Assignment:
From the line containing "Instruction: Click the" down to the last line of the entries, print each line exactly and leave the pictures out.

Dataset entries

========================================

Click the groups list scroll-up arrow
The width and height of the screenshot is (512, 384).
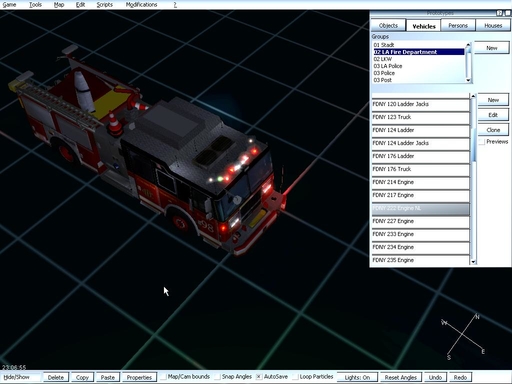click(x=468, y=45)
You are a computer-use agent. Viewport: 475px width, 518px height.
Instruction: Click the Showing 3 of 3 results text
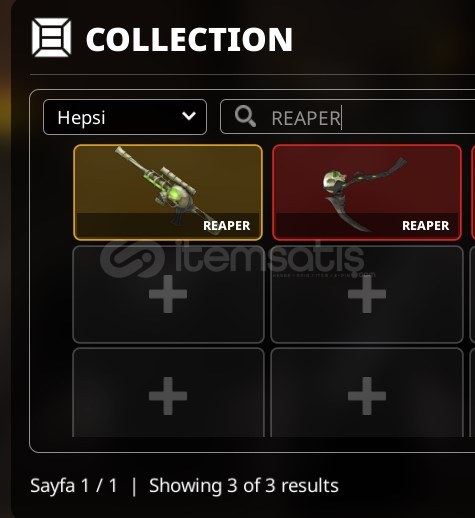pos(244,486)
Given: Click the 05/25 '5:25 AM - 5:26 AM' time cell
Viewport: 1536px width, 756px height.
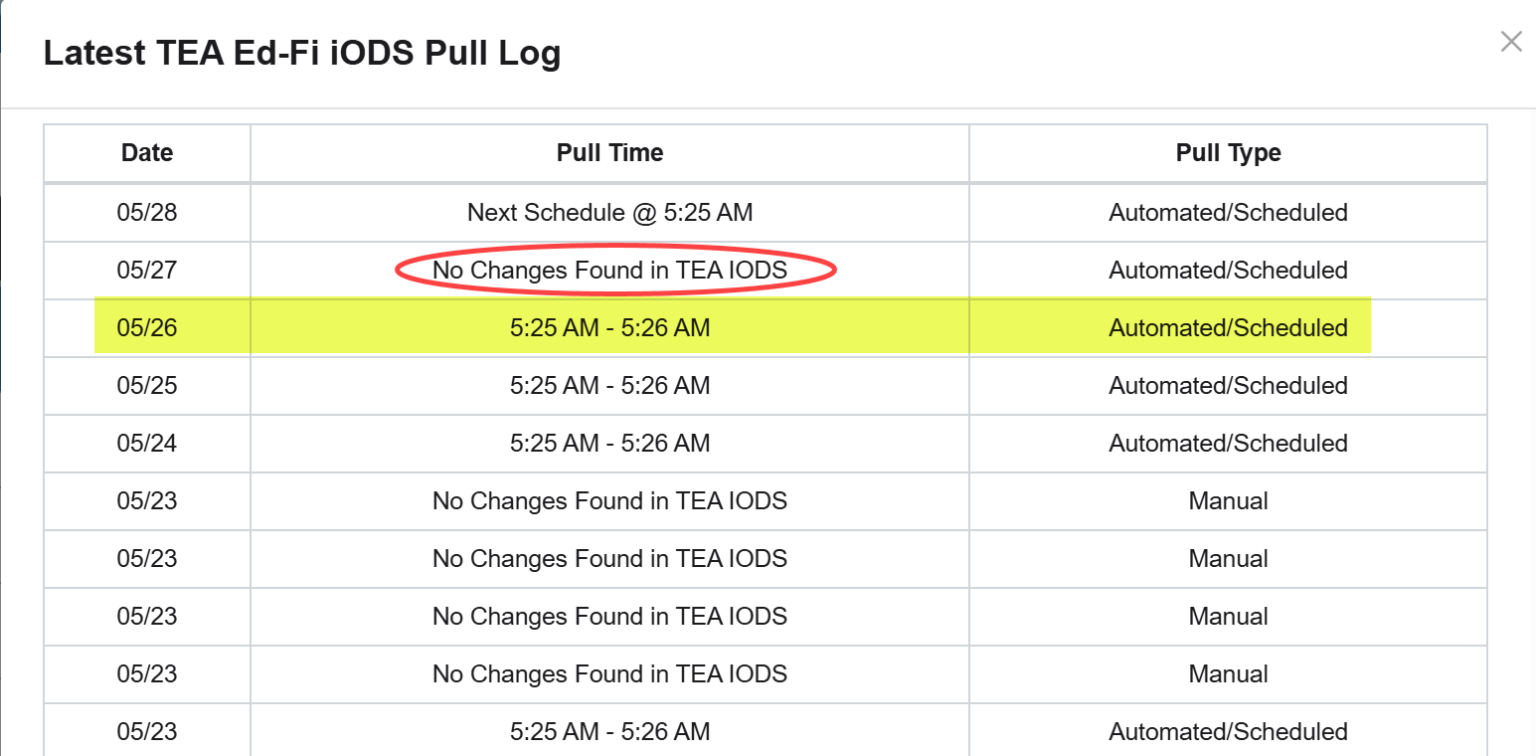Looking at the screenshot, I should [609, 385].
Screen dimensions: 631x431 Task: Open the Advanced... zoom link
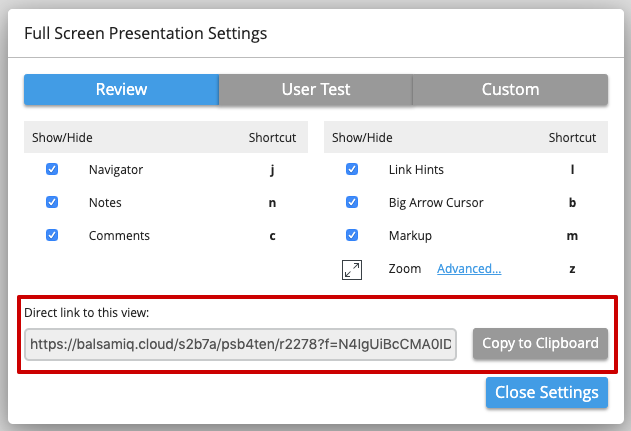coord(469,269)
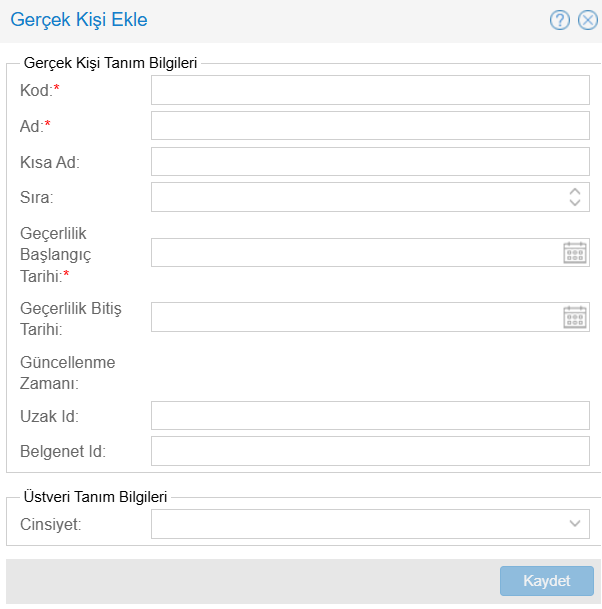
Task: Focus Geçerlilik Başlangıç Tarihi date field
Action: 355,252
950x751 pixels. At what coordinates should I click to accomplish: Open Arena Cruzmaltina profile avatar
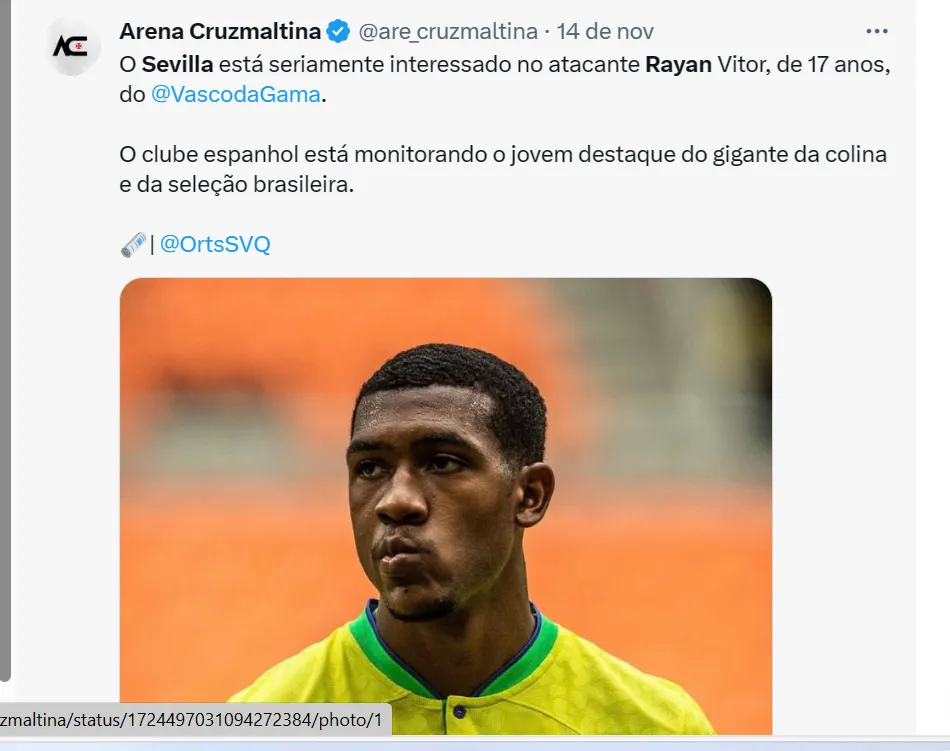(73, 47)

========================================

Result of this exercise:
Instruction: Click the Showing 3 of 3 results text
pos(244,486)
Given: Click the 05/25 '5:25 AM - 5:26 AM' time cell
Viewport: 1536px width, 756px height.
Looking at the screenshot, I should [609, 385].
Screen dimensions: 631x431 Task: Open the Advanced... zoom link
coord(469,269)
Task: Focus Geçerlilik Başlangıç Tarihi date field
Action: 355,252
950x751 pixels. At what coordinates should I click to accomplish: Open Arena Cruzmaltina profile avatar
(73, 47)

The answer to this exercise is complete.